* **QUOTED PASSAGE**
§ §
This graph shows the top 10 most bought items separated by gender. The Other category completely dominates Merch Sales with 2,242, crushing every single item. when looking at specific products, Pants, Jewelry and Blouses are at the top with 171 purchases each, and are followed by Shirts, Dresses, and Sweaters. Almost all items show a balanced purchasing behavior between the two genders, and the breakdown reflects that with no single product category being strongly influenced by a single gender, suggesting that the top items are broadly shared.

max_y <- round_any(max(agg_tot$tot), 10, ceiling)
ggplot(new_df, aes(x = reorder(Item.Purchased, n, sum), y = n, fill = Gender)) +
  geom_bar(stat="identity") +
  coord_flip() +
  labs(title = "Purchases by Item (Top 10) by Gender", x = "", 
       y = "Purchases Count", fill = "Gender") +
  theme_light() +
  theme(plot.title = element_text(hjust = 0.5)) +
  geom_text(data = agg_tot, aes(x = Item.Purchased, y = tot, 
                                label = scales::comma(tot), fill = NULL), 
            hjust = -0.1, size = 4) +
  scale_y_continuous(labels = comma, 
            expand = expansion(mult = c(0, 0.1)))
§ §
(Element and text location data)
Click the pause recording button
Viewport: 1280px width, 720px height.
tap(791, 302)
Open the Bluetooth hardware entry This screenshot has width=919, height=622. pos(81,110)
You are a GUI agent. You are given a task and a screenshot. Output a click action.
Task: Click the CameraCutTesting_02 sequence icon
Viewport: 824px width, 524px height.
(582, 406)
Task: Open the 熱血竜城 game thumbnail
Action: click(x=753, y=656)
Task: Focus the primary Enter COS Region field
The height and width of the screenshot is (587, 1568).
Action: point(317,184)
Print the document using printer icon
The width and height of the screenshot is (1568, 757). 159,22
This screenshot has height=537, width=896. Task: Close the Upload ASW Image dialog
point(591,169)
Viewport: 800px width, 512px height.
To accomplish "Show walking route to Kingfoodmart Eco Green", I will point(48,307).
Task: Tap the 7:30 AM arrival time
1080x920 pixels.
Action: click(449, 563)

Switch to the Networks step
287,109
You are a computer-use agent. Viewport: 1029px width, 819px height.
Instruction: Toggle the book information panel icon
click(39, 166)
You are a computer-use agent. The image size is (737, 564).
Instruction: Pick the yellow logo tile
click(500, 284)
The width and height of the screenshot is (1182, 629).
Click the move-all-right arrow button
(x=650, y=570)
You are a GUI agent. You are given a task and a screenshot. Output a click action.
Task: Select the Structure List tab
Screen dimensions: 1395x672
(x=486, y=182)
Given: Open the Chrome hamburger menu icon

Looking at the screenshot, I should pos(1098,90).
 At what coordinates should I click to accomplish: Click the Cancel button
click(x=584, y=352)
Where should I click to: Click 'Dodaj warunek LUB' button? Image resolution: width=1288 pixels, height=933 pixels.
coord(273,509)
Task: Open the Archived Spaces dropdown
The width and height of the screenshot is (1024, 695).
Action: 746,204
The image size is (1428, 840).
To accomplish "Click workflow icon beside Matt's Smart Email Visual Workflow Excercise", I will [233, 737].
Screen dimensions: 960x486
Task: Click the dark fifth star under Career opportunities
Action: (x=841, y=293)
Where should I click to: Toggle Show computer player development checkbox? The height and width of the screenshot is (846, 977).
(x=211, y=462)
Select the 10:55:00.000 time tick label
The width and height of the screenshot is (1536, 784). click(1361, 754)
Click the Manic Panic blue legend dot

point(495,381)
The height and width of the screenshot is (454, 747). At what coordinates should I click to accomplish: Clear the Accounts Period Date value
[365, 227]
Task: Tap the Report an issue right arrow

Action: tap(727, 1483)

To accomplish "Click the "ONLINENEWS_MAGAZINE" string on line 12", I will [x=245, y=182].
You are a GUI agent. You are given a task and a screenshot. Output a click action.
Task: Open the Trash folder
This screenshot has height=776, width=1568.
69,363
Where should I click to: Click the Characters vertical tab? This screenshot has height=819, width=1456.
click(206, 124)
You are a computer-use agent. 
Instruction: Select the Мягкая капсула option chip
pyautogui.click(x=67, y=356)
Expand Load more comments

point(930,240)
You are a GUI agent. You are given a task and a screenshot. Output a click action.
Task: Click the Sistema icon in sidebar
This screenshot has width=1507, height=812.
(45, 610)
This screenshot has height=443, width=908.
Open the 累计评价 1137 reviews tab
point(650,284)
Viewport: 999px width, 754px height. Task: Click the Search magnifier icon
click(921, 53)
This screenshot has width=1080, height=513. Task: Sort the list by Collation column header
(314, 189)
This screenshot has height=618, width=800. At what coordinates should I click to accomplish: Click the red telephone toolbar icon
§ §
* **EXERCISE REQUIREMENTS**
Retype the passage on item purchases by gender, beginning at the words "ggplot(new_df, aes(x = reorder(Item.Purchased, n, sum), y" and stopping after "expansion(mult = c(0, 0.1)))".

* **ANSWER TO THIS PROBLEM**
ggplot(new_df, aes(x = reorder(Item.Purchased, n, sum), y = n, fill = Gender)) +
  geom_bar(stat="identity") +
  coord_flip() +
  labs(title = "Purchases by Item (Top 10) by Gender", x = "", 
       y = "Purchases Count", fill = "Gender") +
  theme_light() +
  theme(plot.title = element_text(hjust = 0.5)) +
  geom_text(data = agg_tot, aes(x = Item.Purchased, y = tot, 
                                label = scales::comma(tot), fill = NULL), 
            hjust = -0.1, size = 4) +
  scale_y_continuous(labels = comma, 
            expand = expansion(mult = c(0, 0.1)))